Patient and consumer organisations working group (PCO) A voice for patients

How did the cooperation with the patient and consumer organisations (PCOs) come about?

Gabriela Zenhäusern (GZ): "In 2014, Swissmedic realised how important it was for PCOs to be given a voice. Under the leadership of Cordula Landgraf, after the pilot phase the working group quickly established itself as a regular and important basis for exchanging views and obtaining a better understanding of everyone’s concerns."
David Haerry (DH): "Together with other patient organisations, we approached Swissmedic back in 2012 and explained what the European Medicines Agency (EMA) was doing at that time in terms of patient involvement. That drew the requisite attention to the issue."

"The aim is to integrate the PCO perspective into the whole life cycle of a therapeutic product. Then we’ll be better able to understand patient’s needs and thereby improve patient safety."

Gabriela Zenhäusern

What role does Swissmedic play in the working group now?

GZ: "During regular meetings, Swissmedic informs the PCOs about current issues, for example adverse reactions to vaccines and their recording and evaluation, or when a new process is introduced. We also try to introduce projects that we think are important and that will enable us to learn from patients. Our aim generally is to communicate concerns in a transparent and understandable manner. These strategies are designed to improve patient safety."
Claudia Sutter (CS): "Conveying information is key: The example of COVID vaccines in particular has shown how our systems operate, how we work and where the responsibilities lie. At the last two meetings of the working group, for example, we have invited a representative from the Federal Office of Public Health (FOPH)."
Jacqueline de Sá (JDS): "Together we can build bridges with patients by giving PCOs an insight into the various processes and listening to their experiences. At present, the meetings are fairly informal. But in the longer term we are keen to involve PCOs in the various stages of the authorisation process on a formal basis with clear guidelines – as is already practised by various foreign authorities."

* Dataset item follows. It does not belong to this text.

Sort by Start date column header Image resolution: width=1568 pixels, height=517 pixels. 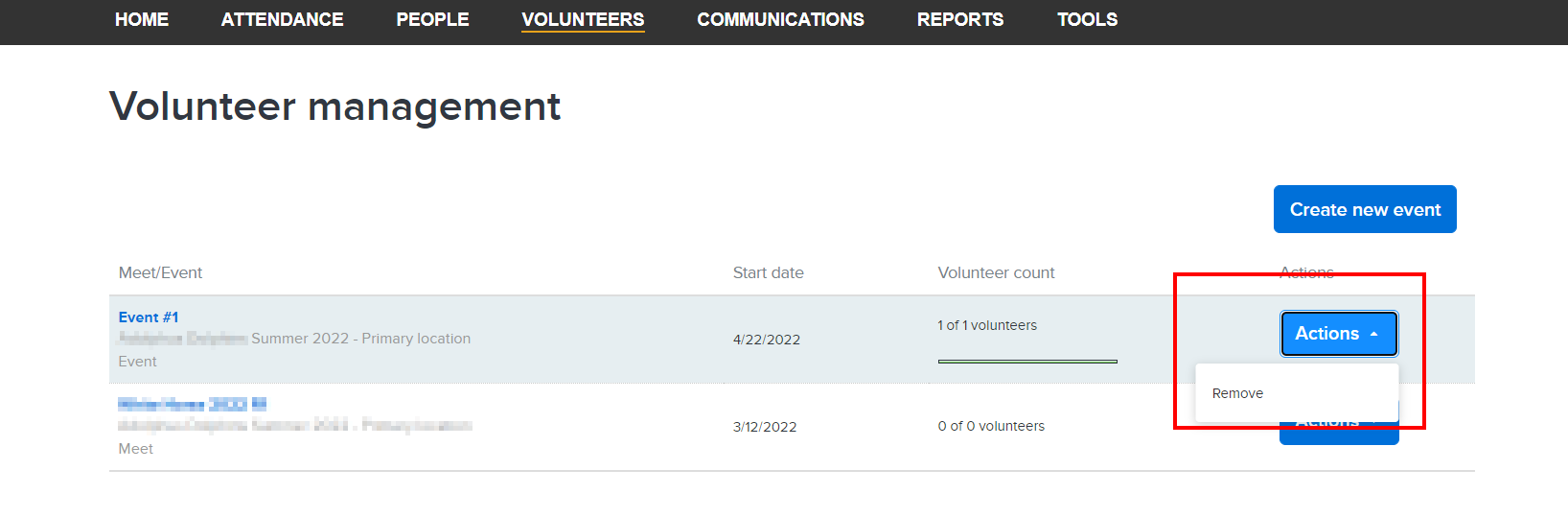pyautogui.click(x=768, y=273)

According to what criteria are PCOs accepted?

GZ: "At the moment, it’s relatively uncomplicated: Anyone who satisfies our criteria as listed in the working group’s published Terms of Reference is accepted. Interested PCOs submit a nomination application. Swissmedic then decides whether the criteria are fulfilled. For example, it might clarify whether any conflicts of interest exist – e.g. in respect of funding."

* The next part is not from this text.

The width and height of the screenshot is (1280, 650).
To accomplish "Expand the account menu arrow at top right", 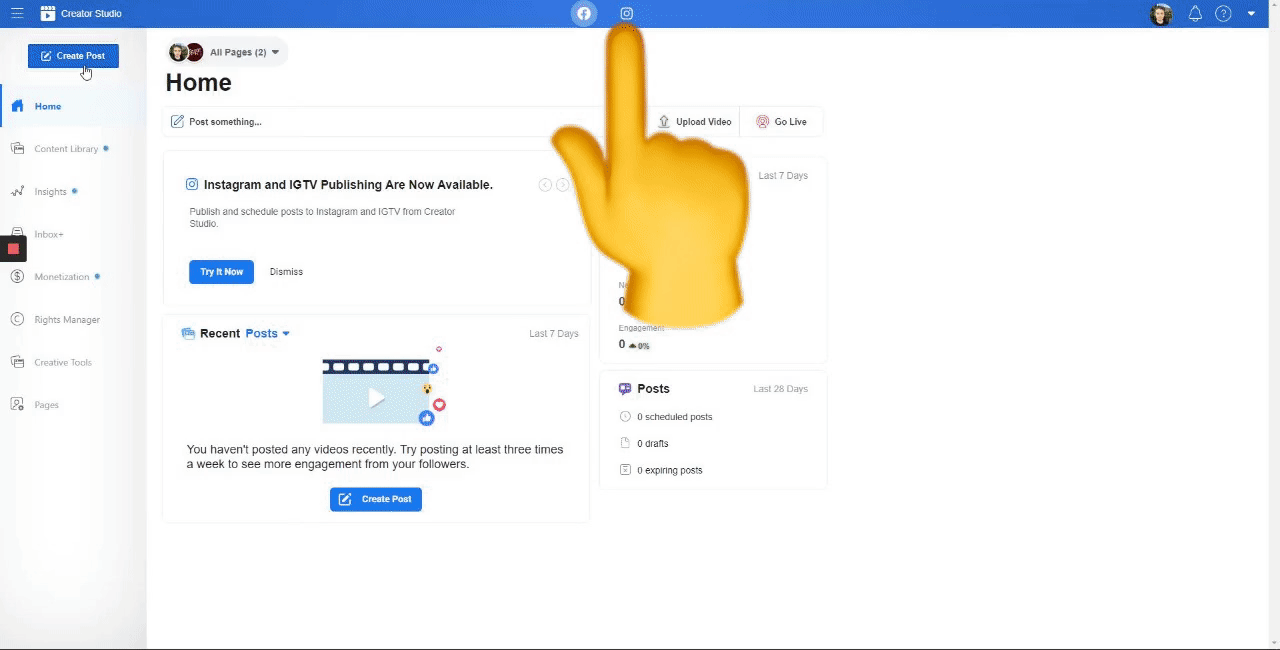I will (x=1251, y=14).
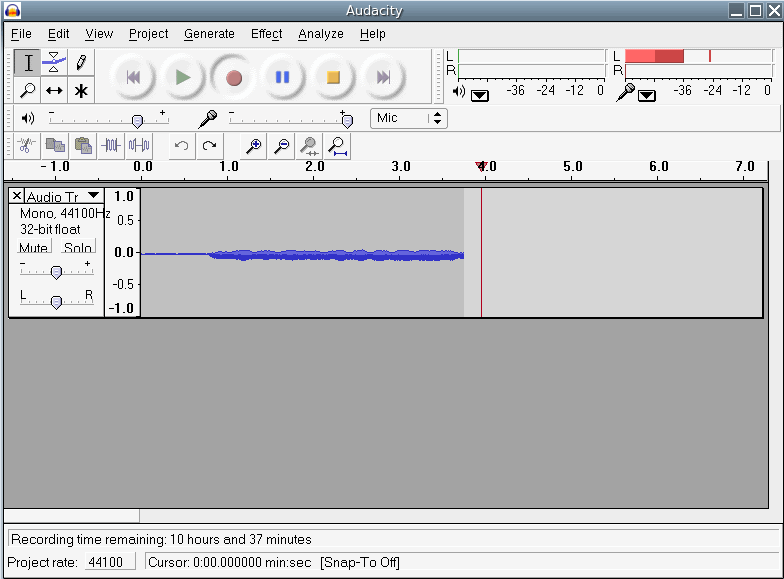The height and width of the screenshot is (579, 784).
Task: Click the Fit Project zoom icon
Action: click(x=338, y=146)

"We all have the same concerns: fast reviews and rapid market access."

David Haerry

Do the same PCOs always take part?

GZ: "Yes, there are generally 12–15 participants."
Daniel Tapernoux (DT): "Whether an organisation is able to take part on a long-term basis also has to do with their resources. Most have to keep a tight rein on their budgets. It always boils down to how an organisation is positioned in terms of financing and personnel."
JDS: "We’ve now got to know each other in the group. We all have the same concerns, and the bilateral exchange of views among the PCOs is very valuable."
DH: "Our concerns include the fastest possible review of authorisation applications and the fastest possible market access. What we also feel is important is how Swissmedic deals with the reports of possible side-effects and what measures are taken."

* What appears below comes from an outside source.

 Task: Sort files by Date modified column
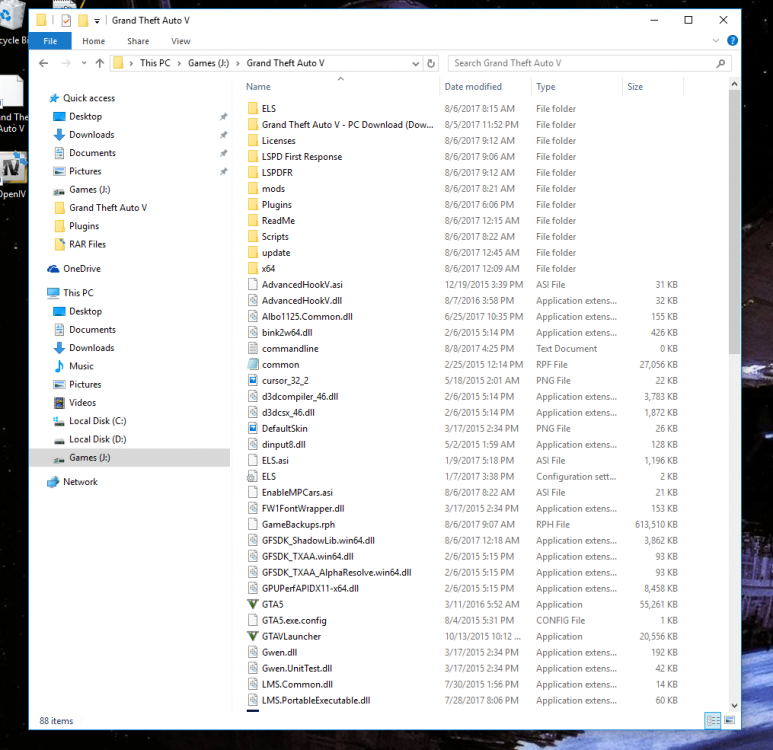coord(473,87)
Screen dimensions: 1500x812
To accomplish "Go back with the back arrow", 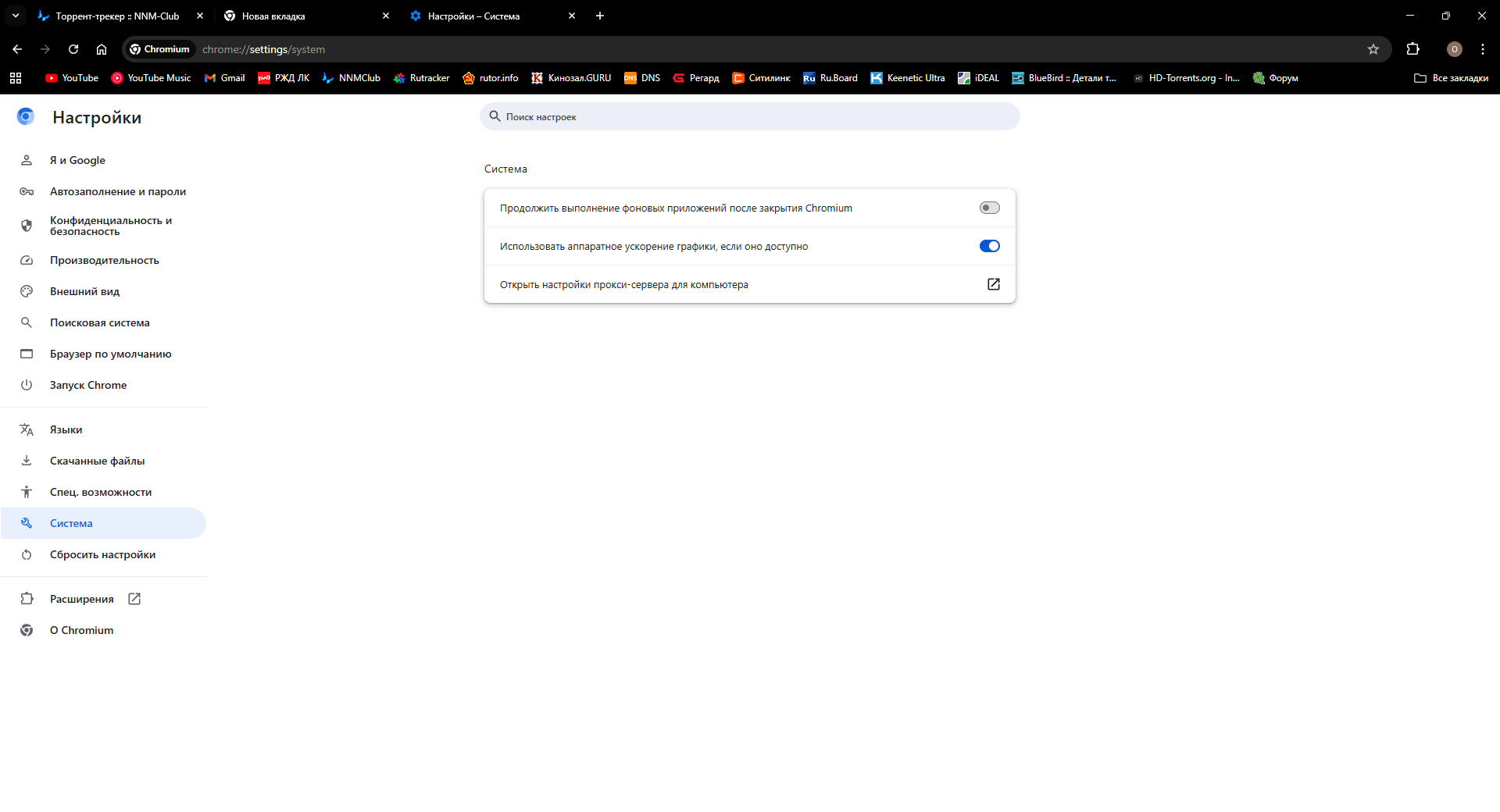I will point(17,49).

What happens when it’s not possible to respond to the wishes of the PCOs?

GZ:"We’re basically guided by our jointly drafted work plan. There are no taboo subjects. But since we can only address concerns that fall within the jurisdiction of Swissmedic, we also see our role as that of a mediator."
DH: "Of course there are some projects that encounter stumbling blocks, mainly because the legal requirements aren’t met. That applies, for example, to the project on the review of package leaflets."
JDS: "We need to find a joint approach and a common denominator: The language and the perspective of authorities and PCOs are often completely different. A huge effort is needed on both sides."

"In this working group, we’re open to each other and learn from each other."

Jacqueline de Sá

Can we talk about a specific successful example?

DH: "For the package leaflets – and working with industry, incidentally – we’ve drawn up a process for improving the readability of the texts."
DT: "For the COVID vaccinations, patients were able for the first time ever to submit side-effect reports on a separate form. That was a request that came from the patient organisations – it’s both a milestone and a great step forward."

What specific projects lie ahead?

GZ: "Our goals are to build trust and involve patient organisations in various processes relating to therapeutic products. One possible option, for example, would be a project along the lines of the EMA, where patient’s views are considered right from the Scientific Advice stage – in other words, in the development phase of a therapeutic product."

"Other federal authorities could certainly take a leaf out of Swissmedic’s book."

Daniel Tapernoux

What is needed to launch a specific project?

GZ: "A willingness on the part of all those involved – the cooperation with PCOs is not set down in law. We have to acknowledge that a project has a specific benefit and a positive effect."
DH: "I remember when the EMA invited an MS patient to a meeting that was addressing tricky questions about additional benefit. This man explained how important personal mobility was to him – even if only because it allowed him to go to the toilet without outside help. In my view, this information from the patient’s side was taken into account in the authorisation decision. That shows how important it is to involve the sufferers."